There are plenty of sites out there that are getting more traffic from social media sites than they are from search engines. In fact, Google’s constantly changing algorithm almost demands that sites diversify their traffic sources and rely less on Google (the clearly dominant search engine) for the bulk of their traffic.

Doing great in Google now? There’s no guarantee that will last. You’re relying on an algorithm, and algorithms don’t care whether or not they have a substantial impact on your business.

Social media, on the other hand, is much more about people, and regardless of where they share it, people will always share good content, and are not necessarily influenced by over 200 mysterious signals when they share it with their own networks of friends and followers.

With that in mind, it might be good news that social media is apparently gaining ground against search in terms of the traffic it can drive to websites.
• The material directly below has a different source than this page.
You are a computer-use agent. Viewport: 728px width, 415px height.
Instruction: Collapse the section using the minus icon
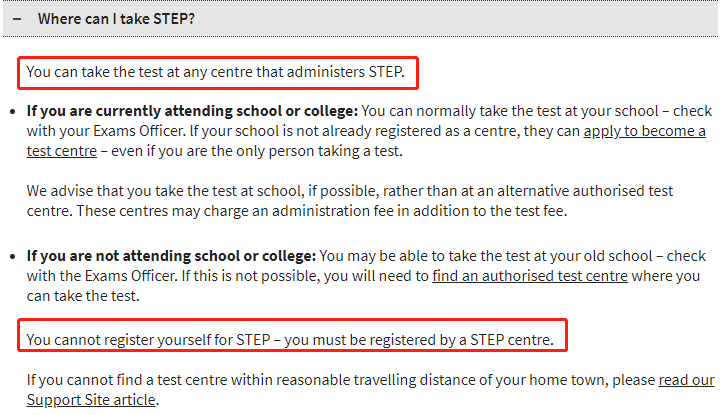17,19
Paid Content’s Robert Andrews has a short, but interesting piece on the subject, citing UK Experian Hitwise data indicating that UK visits to major search engines dropped by 100 million through the month of August to 2.21 billion, and dropped by 40 million year-over-year. He shares the following comentary from one of Hitewise:

“The key thing here is the growing significance of social networks as a source of traffic to websites. Search is the still the number-one source of traffic, but social networks are growing as people increasingly navigate around the web via recommendations from Twitter, Facebook etc.”

This bodes well for Facebook, should it launch its own search offering in the near future, as CEO Mark Zuckerberg has hinted at.

“We’re basically doing 1 billion queries a day and we’re not even trying,” he’s quoted as saying, adding that “Facebook is pretty uniquely positioned to answer the questions people have. At some point we’ll do it. We have a team working on it,” and “Search engines are really evolving to give you a set of answers, ‘I have a specific question, answer this question for me.’”

As Andrews notes, people are increasingly finding answers to their questions in social networks. This is why a Facebook search engine could be worth something to users. It’s why the search engines like Google and Bing have added more social content to search results, and it’s why Google is now failing in its mission to index the world’s information and make it universally accessible.